Now when initializing my tree, I would like to wrap some Object around it like this:

  val t = ENUMERATED(Tree("Introduction", List(
    Tree("Technical Background"),
    Tree("Methods", List(
      Tree("One Method"),
      Tree("Another Method"),
      Tree("Yet another Method"),
      )),
    Tree("Results"),
    Tree("Conclusion")
  )))

I would like to solve two problems here: first, the ENUMERATED object should automatically be wrapped around each child object of tree. Second, it should override foreach in some way such that it yields both, the current numbering (accessing a private val counter) and the current caption of my TOC. The foreach should therefore look somehow similiar to this (for trees):

  override def foreach[U](f: T => U): Unit = {
    counter.down
    f(this)
    if (children.nonEmpty) {
      counter.in
      children.foreach(_.foreach(f))
      counter.out
    }
  }

But I can’t get my head around a suitable solution. Is there any way to solve that? Yes, I know I could simply use inheritance but I like the thought that my ENUMERATED wrapper fits to any traversable in some way … I even think about generalizing it in such a way that it might count anything else than just integers, but one thing after the other :wink:

Any ideas?

There’s no trivial answer, but I think the most important first point is that trying to extend the Standard Collections is an advanced technique at best – I’ve tried once or twice and given it up as an exercise in misery. I’ve never done it for real. And you’re trying to fit the round peg of your desired functionality into the very square hole of foreach().

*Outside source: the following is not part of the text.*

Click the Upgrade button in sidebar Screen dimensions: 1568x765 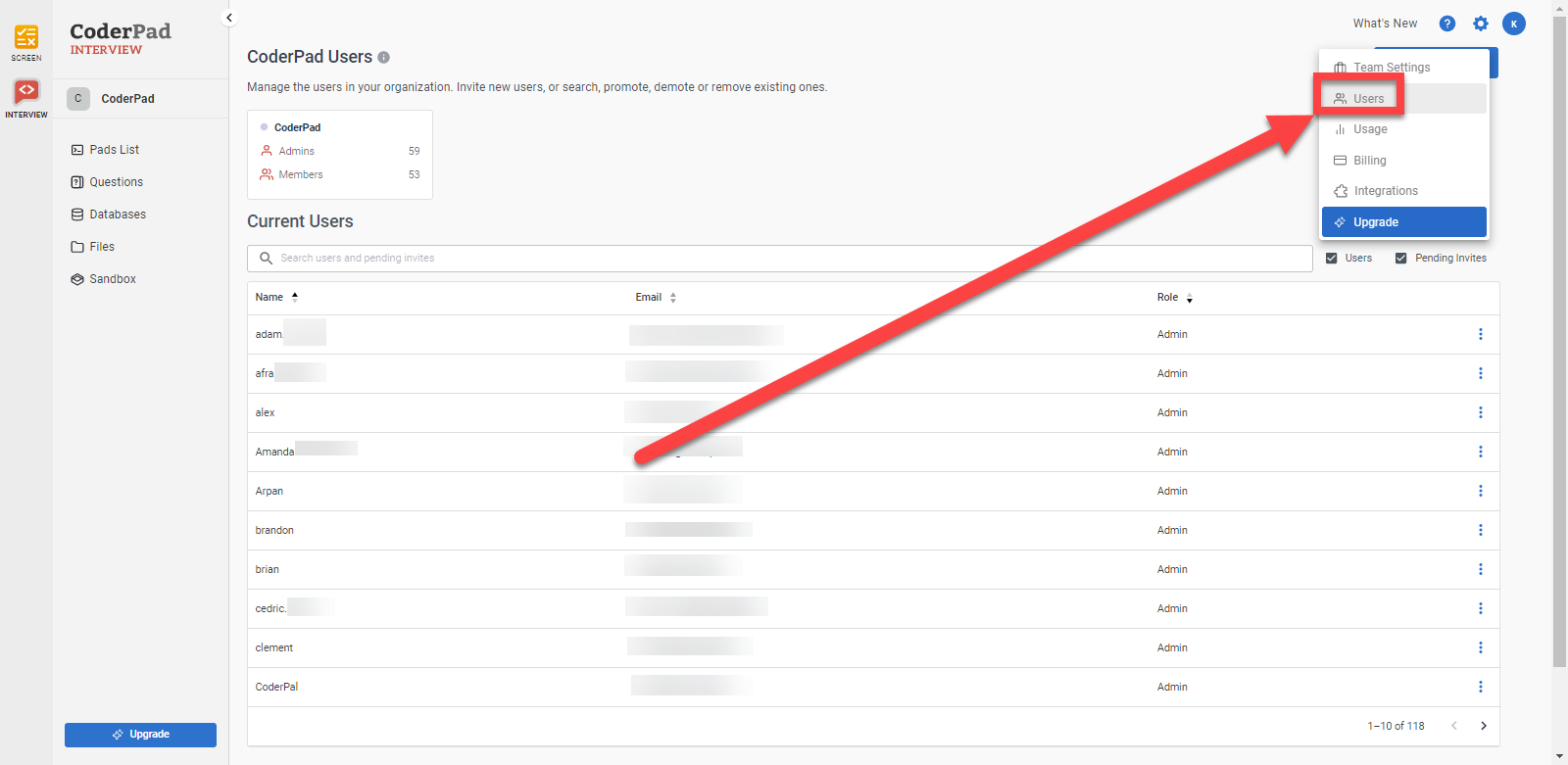[x=140, y=735]
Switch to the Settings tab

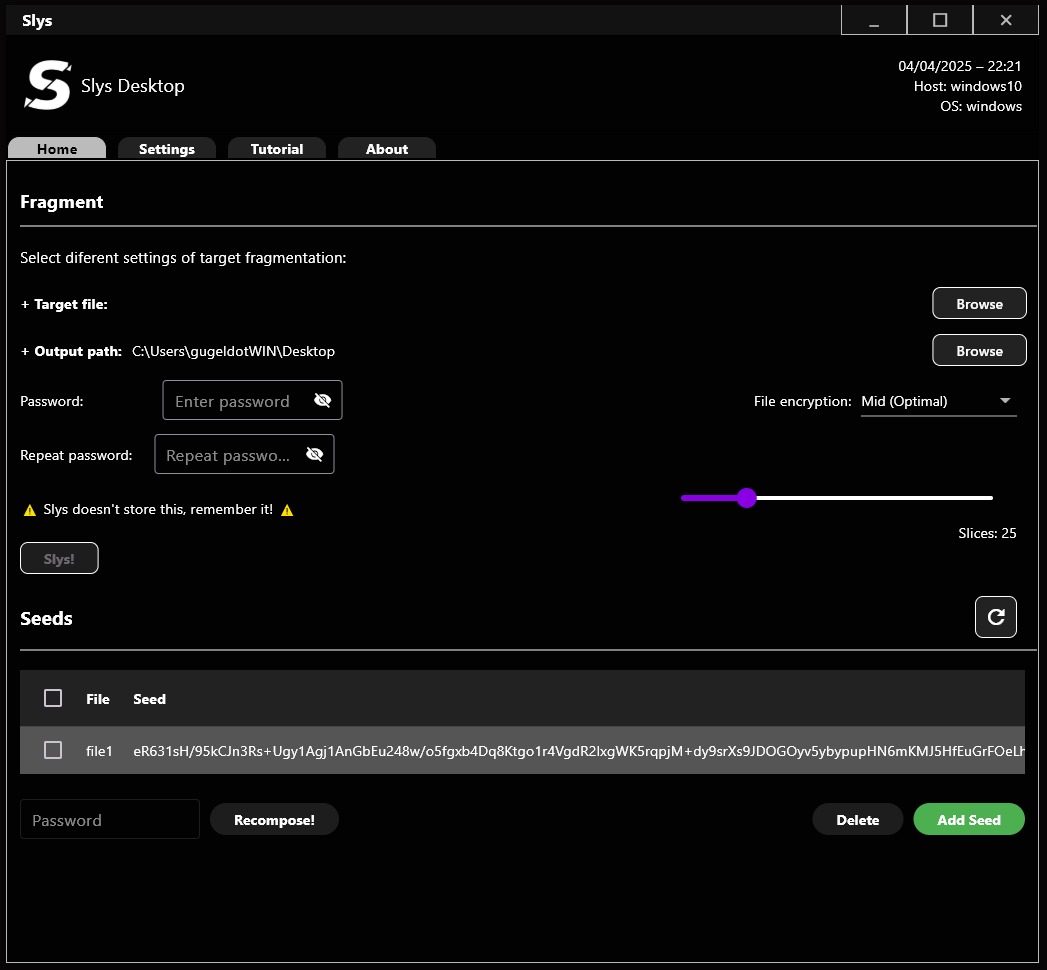click(x=166, y=149)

So I would instead simplify this by writing a custom recursive method instead of foreach(), which takes the current depth and breadth and just increments those as appropriate while recursing. And pass in a function that takes that (depth, breadth) pair along with the Tree as a parameter.

That’s not the only way to do it, of course, but it’s the easiest. I think much of your pain is coming from trying to extend Traversable, and I just plain don’t recommend that…

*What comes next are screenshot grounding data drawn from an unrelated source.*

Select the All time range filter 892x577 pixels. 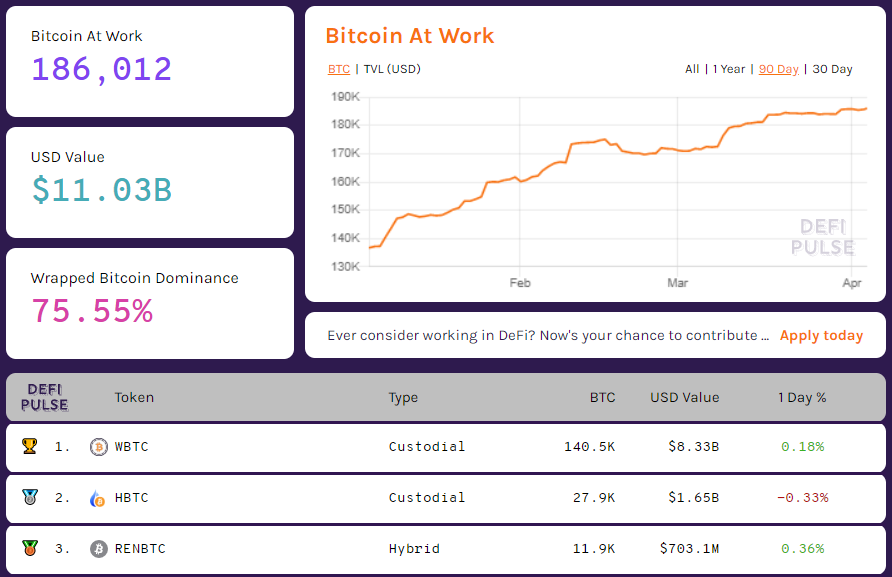click(691, 69)
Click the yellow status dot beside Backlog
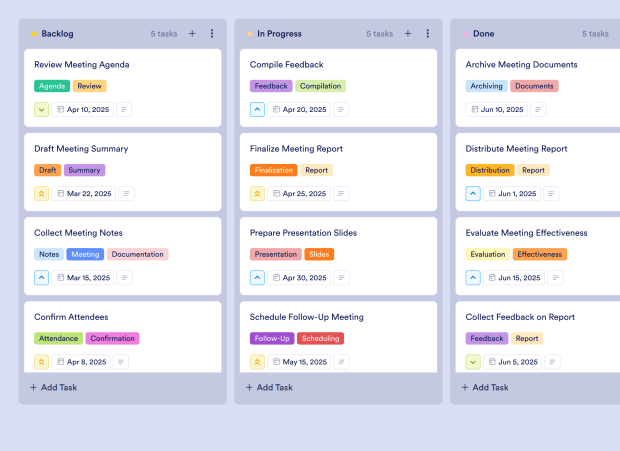This screenshot has height=451, width=620. 33,34
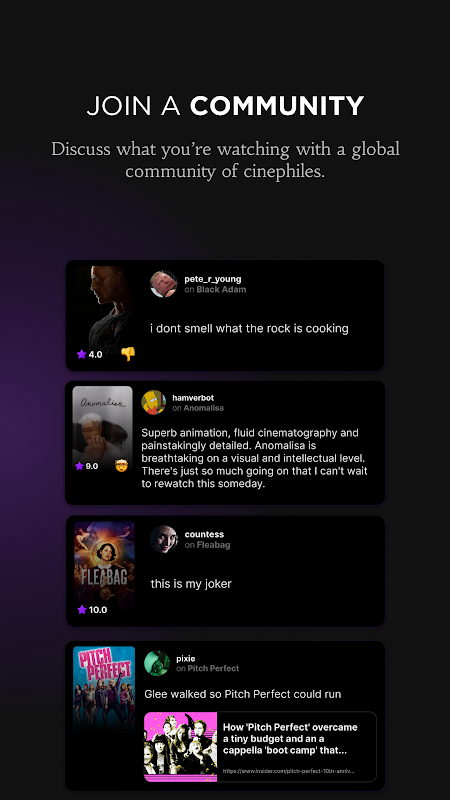Click the purple star rating 4.0
The width and height of the screenshot is (450, 800).
pyautogui.click(x=90, y=354)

Well, I guess I kind of solved my problem. It was actually much easier than I thought. One tiny part of the problem remains though: I implement

case class Enumerator(tree: Tree, counter: Counter = Counter()) extends Traversable[Tree]
{
  override def foreach[U](f: Tree => U): Unit =
  {
    counter.down
    f(tree)
    if (tree.children.nonEmpty)
    {
      counter.in
      tree.children.foreach(_.foreach(f))
      counter.out
    }
  }
}

but when I call my foreach, the counter (which is an attribute of Enumerator) is not replaced by the new counter returned by calling either down, in or out. As counter is a val, I cannot simply replace it. But how can I solve that problem in this case? I guess I could reduce it to the following problem:

case class SimpleEnumerator(list: List[Int] = List(), var counter: Int = 1) extends Traversable[Int] {
  override def foreach[U](f: Int => U): Unit = {
    for (item <- list) {
      f(item)
      counter += 1
    }
  }
}

...

val x = SimpleEnumerator(List(10, 20, 30, 40, 50, 60))
x.foreach(item => println(f"${x.counter} $item"))

This works fine as long as counter is a var. But how can I do that using val?